Top of LISTED ENTRIES

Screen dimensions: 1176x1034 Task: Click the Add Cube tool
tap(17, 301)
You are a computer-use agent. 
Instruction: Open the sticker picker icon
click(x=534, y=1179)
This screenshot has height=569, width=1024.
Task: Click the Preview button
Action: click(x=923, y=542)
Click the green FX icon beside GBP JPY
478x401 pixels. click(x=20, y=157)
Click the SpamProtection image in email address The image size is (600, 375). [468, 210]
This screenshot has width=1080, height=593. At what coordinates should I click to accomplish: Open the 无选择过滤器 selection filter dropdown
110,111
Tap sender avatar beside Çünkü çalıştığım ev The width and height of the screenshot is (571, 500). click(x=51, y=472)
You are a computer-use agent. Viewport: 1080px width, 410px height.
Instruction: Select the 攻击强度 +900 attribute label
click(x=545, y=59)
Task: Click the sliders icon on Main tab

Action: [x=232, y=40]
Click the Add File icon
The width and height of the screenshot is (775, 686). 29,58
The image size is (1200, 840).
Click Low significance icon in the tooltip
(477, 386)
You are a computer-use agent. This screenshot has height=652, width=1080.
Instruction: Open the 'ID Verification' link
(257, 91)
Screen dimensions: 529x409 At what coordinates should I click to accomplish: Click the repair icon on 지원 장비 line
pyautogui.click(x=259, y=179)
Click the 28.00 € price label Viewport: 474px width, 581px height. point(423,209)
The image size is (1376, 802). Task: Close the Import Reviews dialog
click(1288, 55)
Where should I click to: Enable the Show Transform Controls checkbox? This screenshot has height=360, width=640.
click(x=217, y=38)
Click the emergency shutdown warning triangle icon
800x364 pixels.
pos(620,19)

Bottom of LISTED ENTRIES

TASK DIRECTIONS: Copy out each line of the data containing the string "computer".

SOLUTION TO THIS TASK:
You are a computer-use agent. 
You are a computer-use agent. Viewport: 1080px width, 410px height.
You are a computer-use agent. This screenshot has height=652, width=1080.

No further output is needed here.